ACTIVITY
Each record below must come back exactly as written; its pictures must not.

WORKING DATA
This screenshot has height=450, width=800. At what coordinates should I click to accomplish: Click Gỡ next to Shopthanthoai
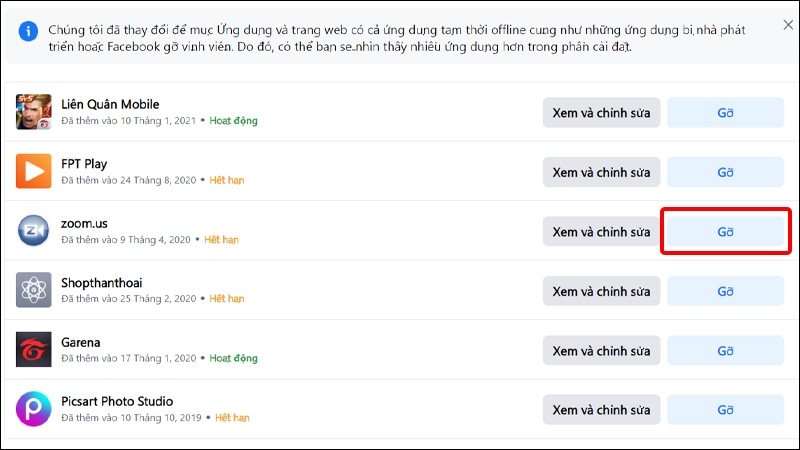(x=725, y=291)
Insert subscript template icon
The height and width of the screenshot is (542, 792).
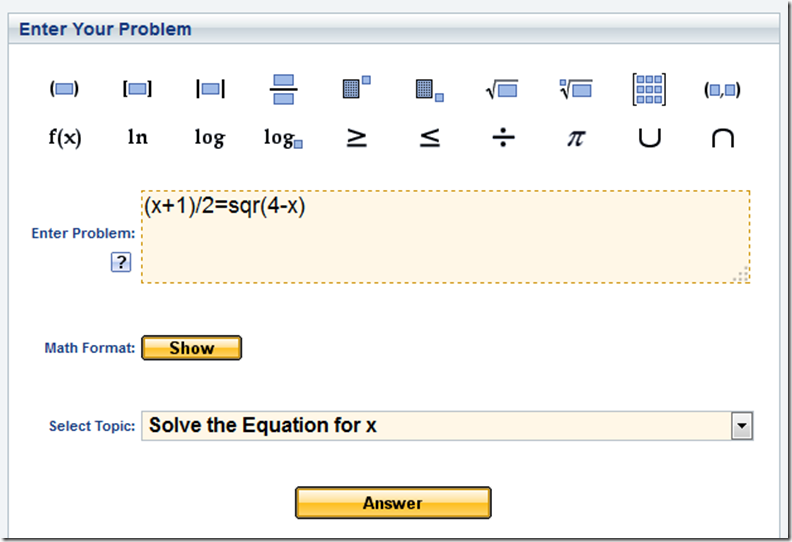429,89

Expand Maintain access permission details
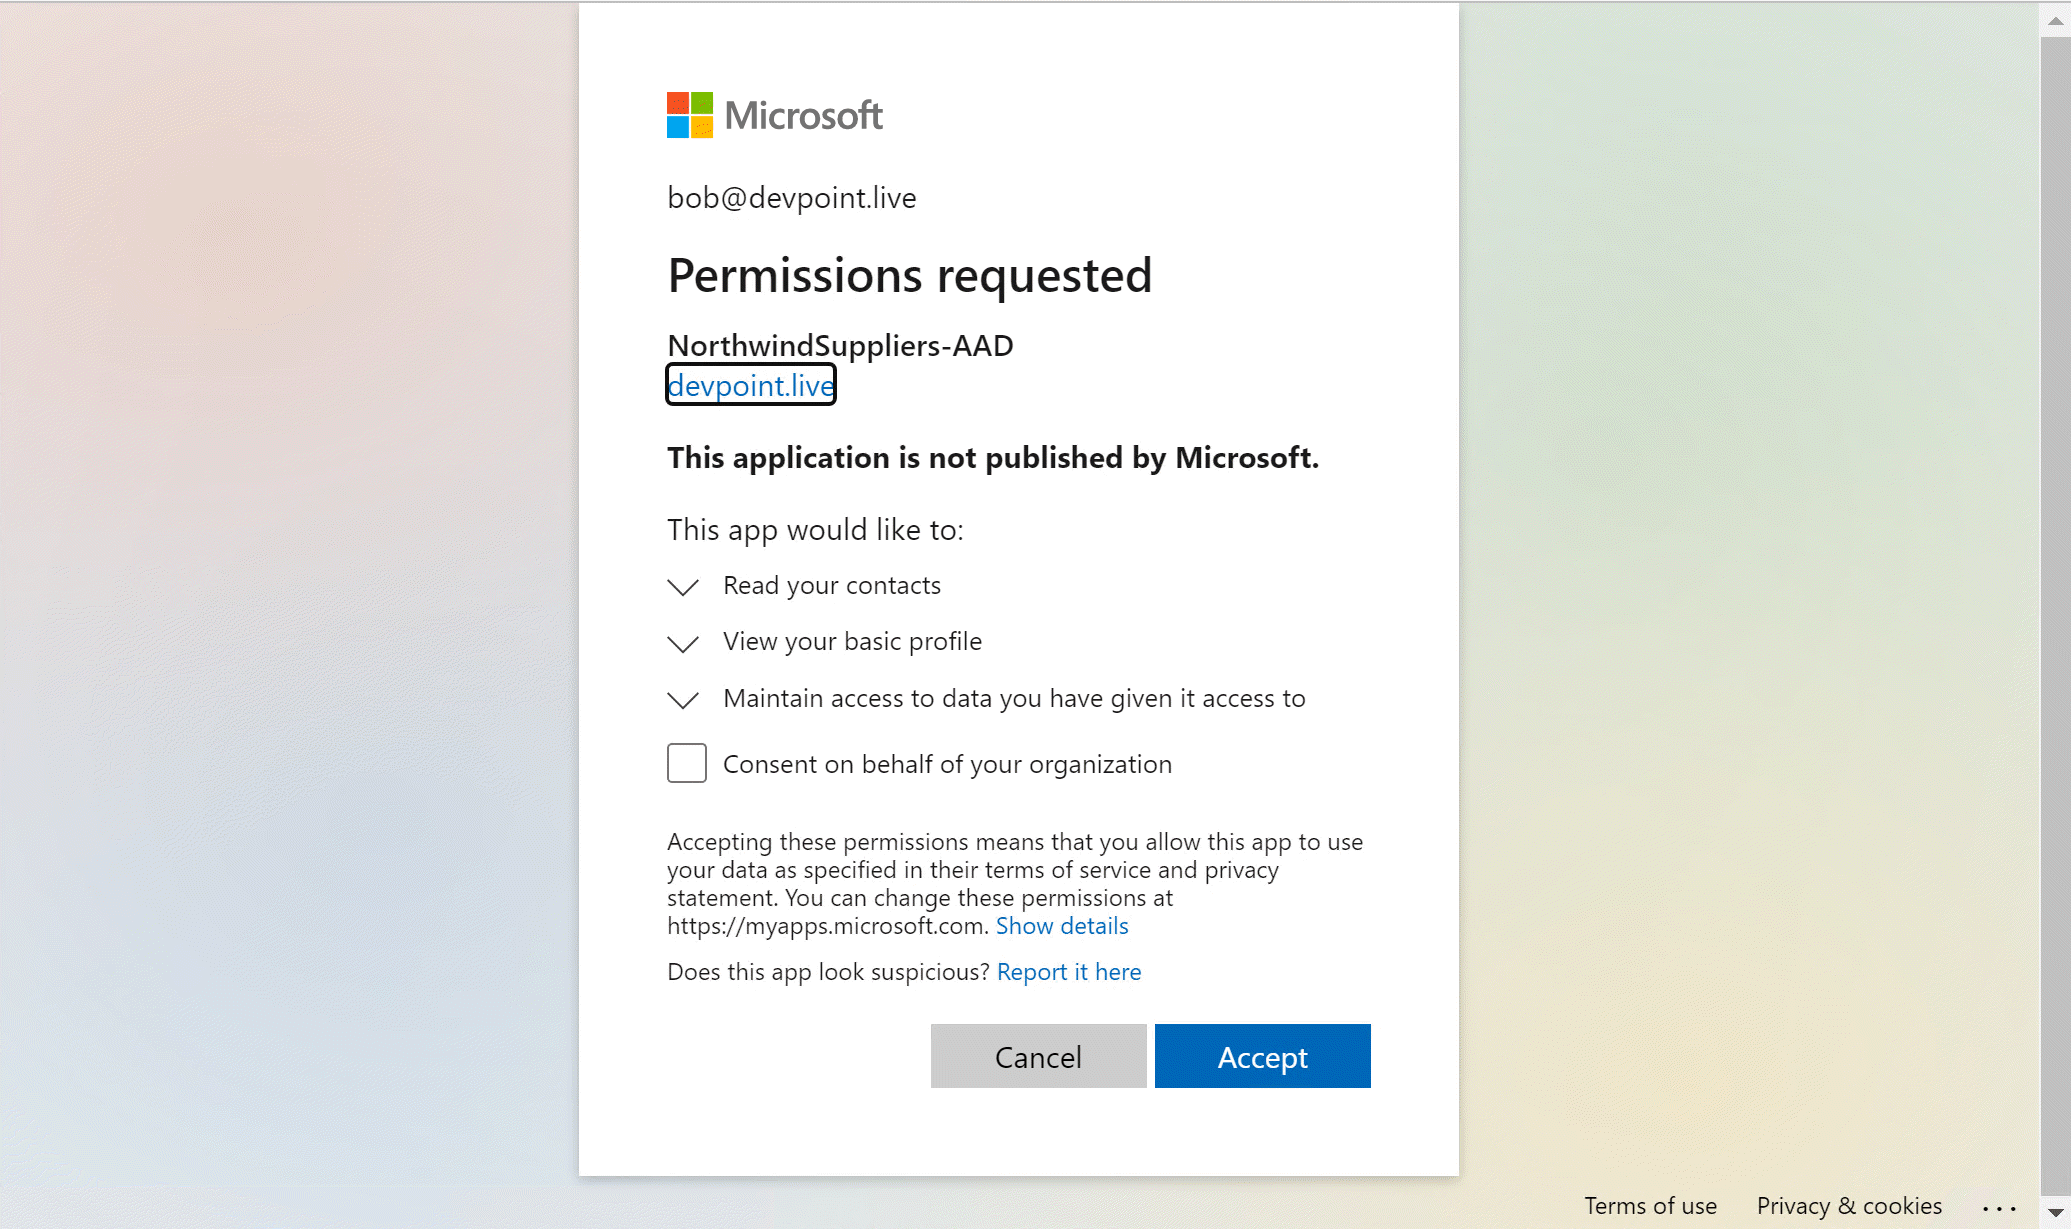683,698
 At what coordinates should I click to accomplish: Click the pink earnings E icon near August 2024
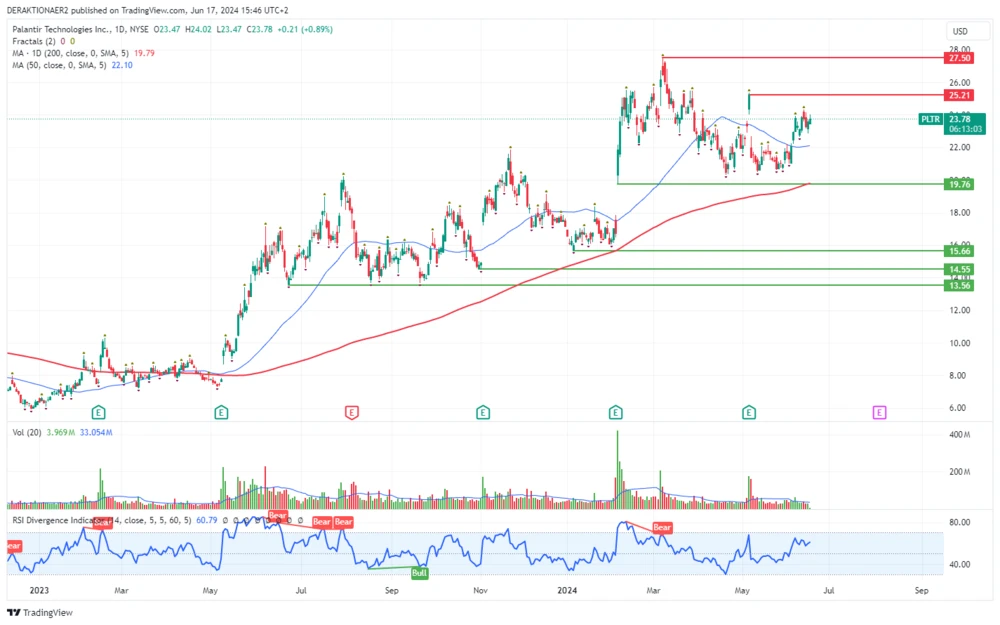[x=879, y=411]
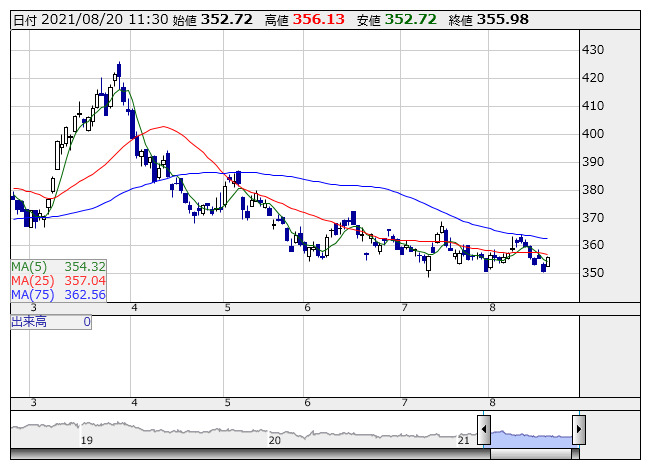
Task: Click the scrollbar thumb below overview chart
Action: click(531, 453)
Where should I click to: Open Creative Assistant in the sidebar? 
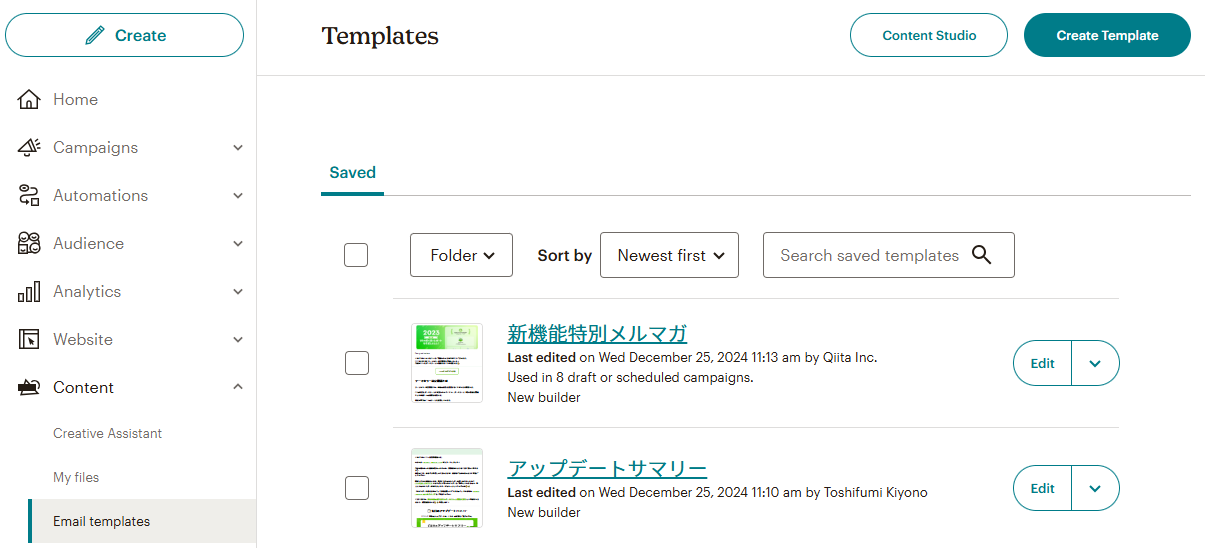(107, 433)
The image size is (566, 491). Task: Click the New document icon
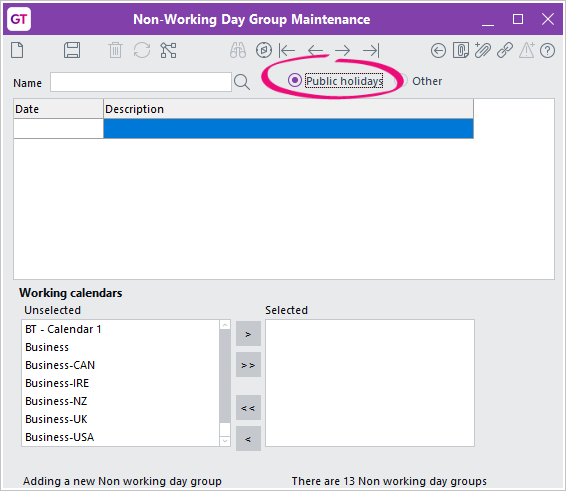[17, 50]
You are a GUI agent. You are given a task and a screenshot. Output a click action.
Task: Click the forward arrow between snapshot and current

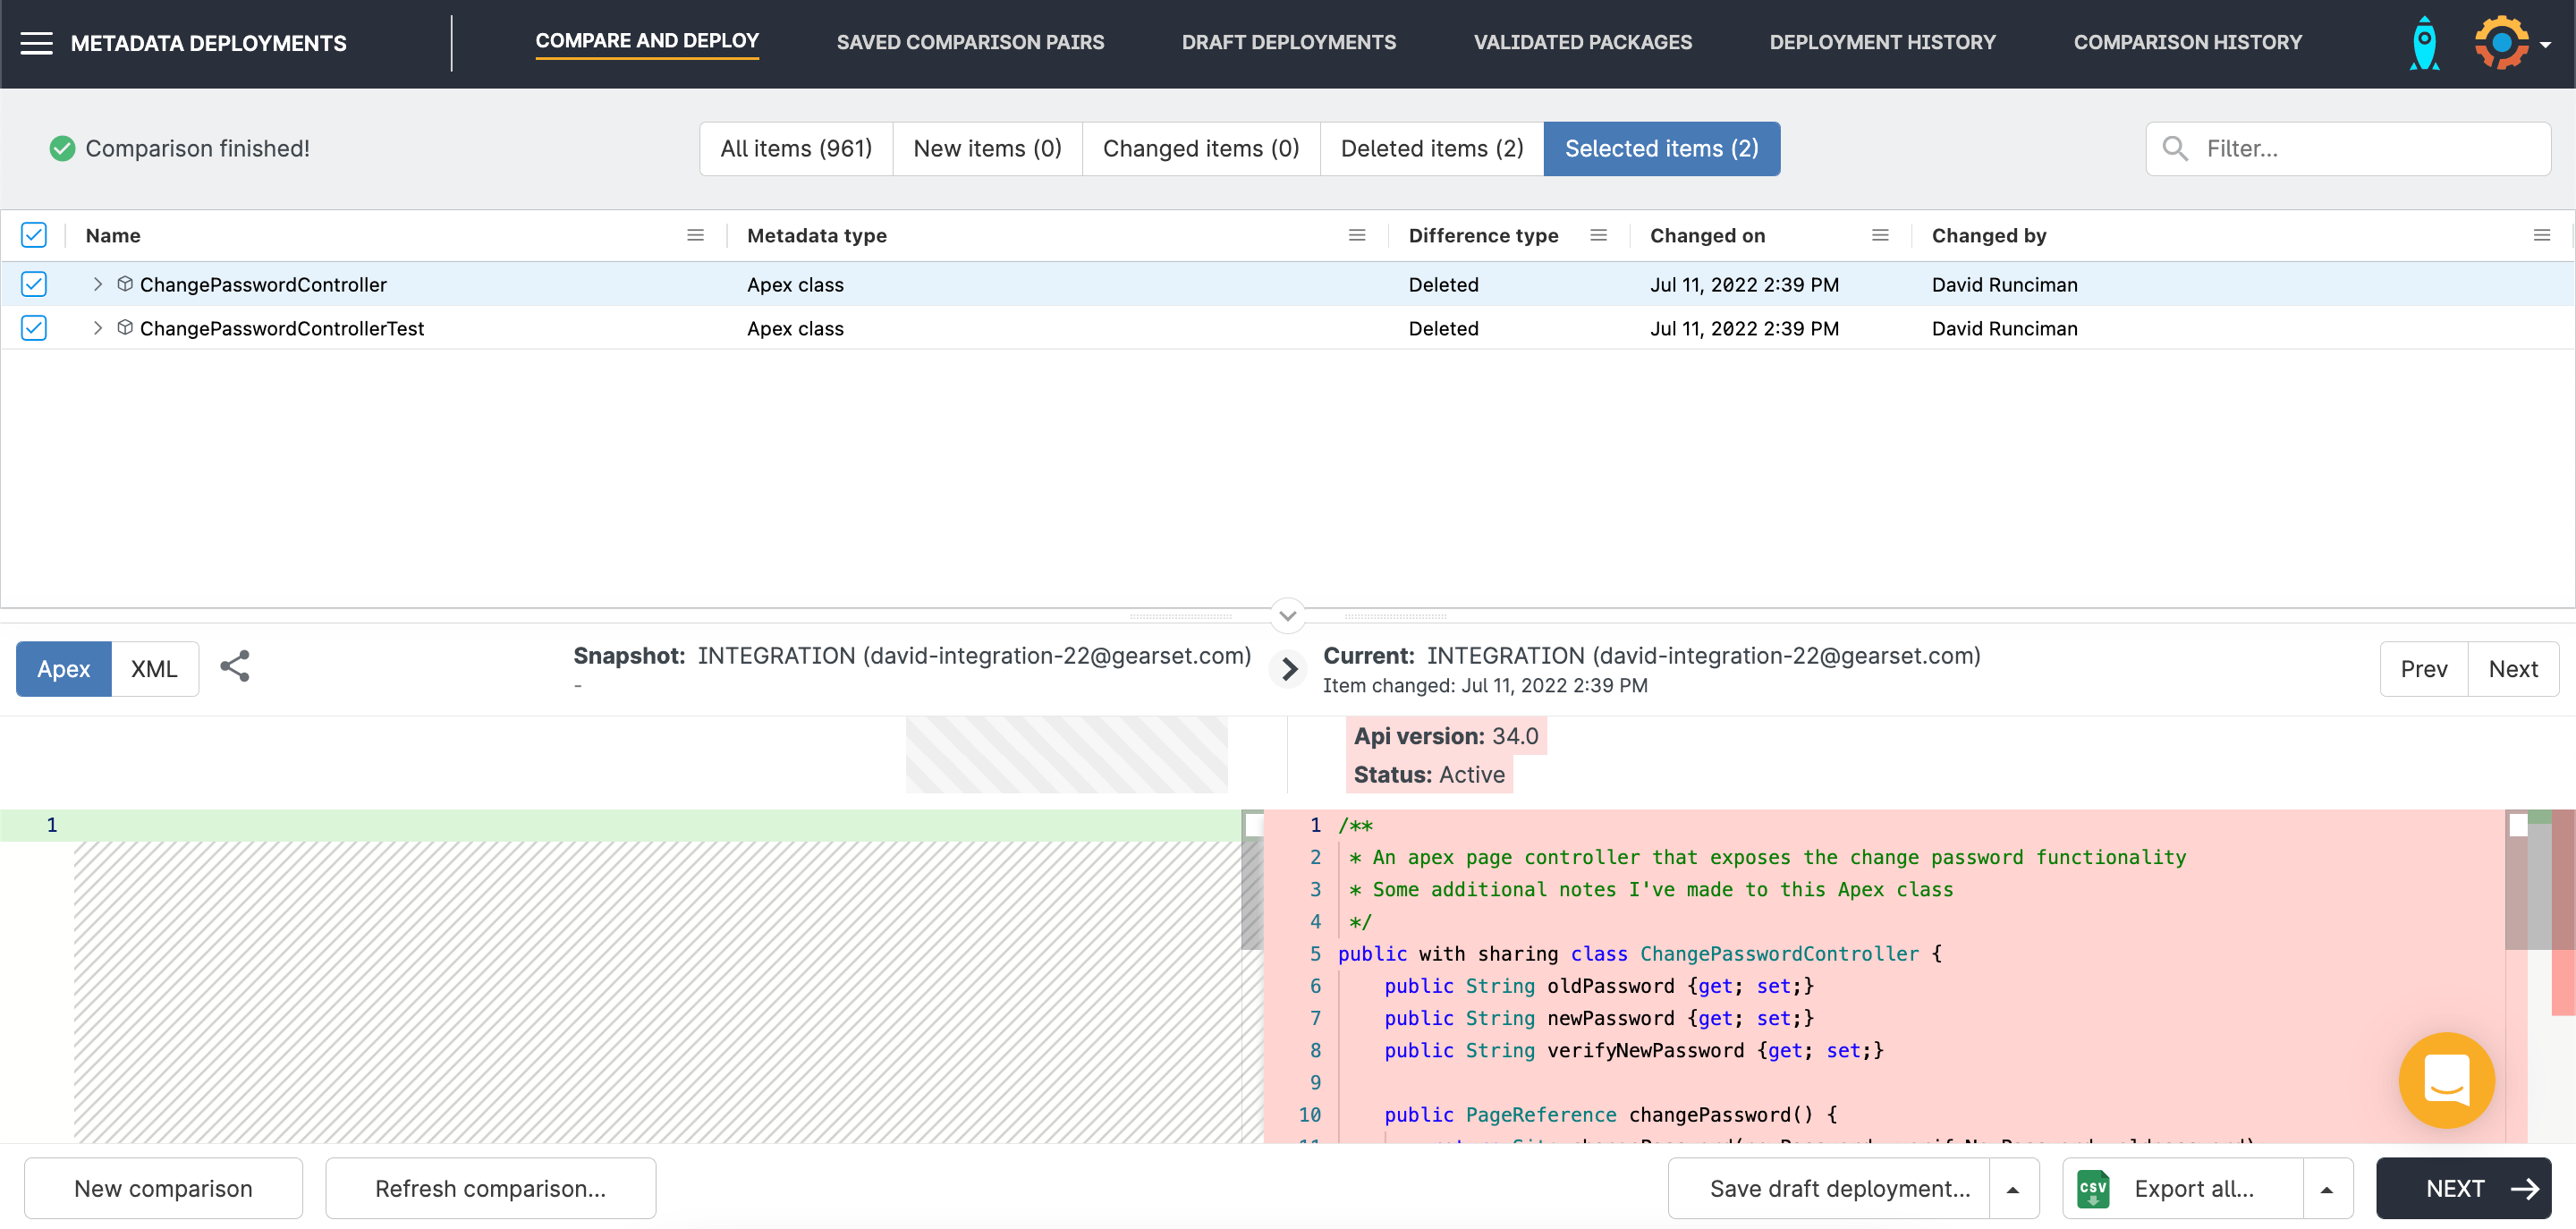(1288, 669)
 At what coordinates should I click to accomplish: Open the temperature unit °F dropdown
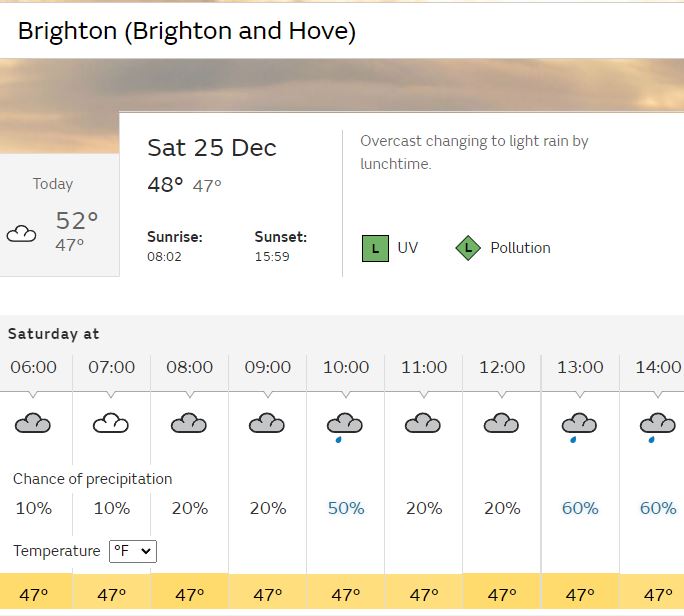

OUTPUT OF THE TASK
This screenshot has height=450, width=800. At what coordinates should I click to accomplish: Click Gỡ next to Shopthanthoai
(x=725, y=291)
Insert subscript template icon
The height and width of the screenshot is (542, 792).
429,89

Expand Maintain access permission details
683,698
 At what coordinates should I click to accomplish: Click the pink earnings E icon near August 2024
[x=879, y=411]
Task: Click the scrollbar thumb below overview chart
Action: click(531, 453)
Where should I click to: Open Creative Assistant in the sidebar? 
(107, 433)
The image size is (566, 491). Task: Click the New document icon
[17, 50]
You are a GUI agent. You are given a task and a screenshot. Output a click action.
Task: Click the forward arrow between snapshot and current

(1288, 669)
 At what coordinates should I click to accomplish: Open the temperature unit °F dropdown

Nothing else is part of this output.